BEGIN RECORDED INFORMATION

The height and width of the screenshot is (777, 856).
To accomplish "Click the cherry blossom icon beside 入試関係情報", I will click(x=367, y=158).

END RECORDED INFORMATION
BEGIN RECORDED INFORMATION

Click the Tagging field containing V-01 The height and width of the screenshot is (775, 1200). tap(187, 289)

END RECORDED INFORMATION
BEGIN RECORDED INFORMATION

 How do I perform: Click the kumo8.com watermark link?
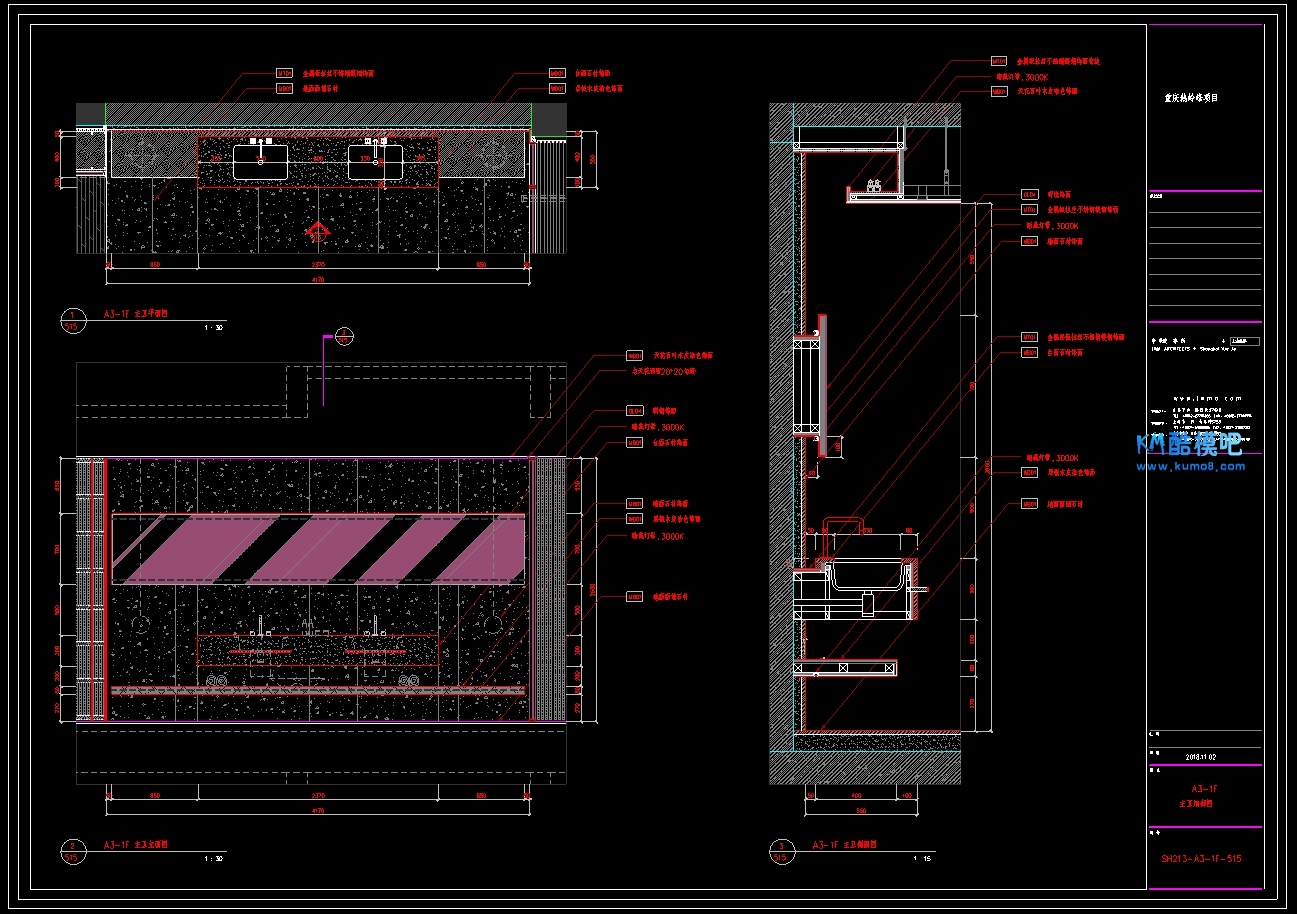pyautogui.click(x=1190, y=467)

END RECORDED INFORMATION

→ YOUR GOAL
Pull out every line in the data above that has the word "height".

→ WRITTEN ANSWER
The height and width of the screenshot is (777, 856).
Click the Tagging field containing V-01 The height and width of the screenshot is (775, 1200). tap(187, 289)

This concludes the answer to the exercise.